» Exercise objective
Find all lines in the records that include the word "computer", and copy them out.
[Opening Given data section]
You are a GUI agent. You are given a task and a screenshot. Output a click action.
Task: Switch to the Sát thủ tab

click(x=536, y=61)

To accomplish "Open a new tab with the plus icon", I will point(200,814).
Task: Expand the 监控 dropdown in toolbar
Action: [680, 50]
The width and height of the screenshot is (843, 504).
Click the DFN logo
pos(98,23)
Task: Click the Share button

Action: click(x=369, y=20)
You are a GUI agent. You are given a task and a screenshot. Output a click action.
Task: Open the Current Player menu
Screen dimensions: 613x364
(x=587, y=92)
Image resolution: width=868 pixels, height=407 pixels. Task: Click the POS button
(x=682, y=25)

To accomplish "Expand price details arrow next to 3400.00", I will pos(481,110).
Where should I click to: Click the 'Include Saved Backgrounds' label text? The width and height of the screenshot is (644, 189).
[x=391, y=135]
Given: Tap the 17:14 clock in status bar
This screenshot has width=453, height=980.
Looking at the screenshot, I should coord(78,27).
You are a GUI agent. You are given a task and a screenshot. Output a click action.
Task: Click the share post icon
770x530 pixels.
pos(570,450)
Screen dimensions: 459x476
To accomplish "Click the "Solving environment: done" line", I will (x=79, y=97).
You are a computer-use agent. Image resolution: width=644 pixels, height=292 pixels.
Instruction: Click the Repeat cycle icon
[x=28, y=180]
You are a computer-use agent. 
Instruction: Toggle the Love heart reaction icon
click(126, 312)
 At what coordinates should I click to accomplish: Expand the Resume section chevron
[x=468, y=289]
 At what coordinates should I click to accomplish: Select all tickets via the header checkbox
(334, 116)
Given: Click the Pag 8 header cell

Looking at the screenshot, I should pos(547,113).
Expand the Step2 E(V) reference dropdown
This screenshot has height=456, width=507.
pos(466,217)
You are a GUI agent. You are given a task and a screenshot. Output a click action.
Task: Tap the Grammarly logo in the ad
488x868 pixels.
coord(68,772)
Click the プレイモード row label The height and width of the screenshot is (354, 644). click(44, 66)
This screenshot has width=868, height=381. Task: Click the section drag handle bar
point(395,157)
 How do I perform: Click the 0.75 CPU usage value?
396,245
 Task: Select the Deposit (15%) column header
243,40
[Closing Given data section]
» Answer section
You are a computer-use agent. Image resolution: width=644 pixels, height=292 pixels.
You are a computer-use agent. 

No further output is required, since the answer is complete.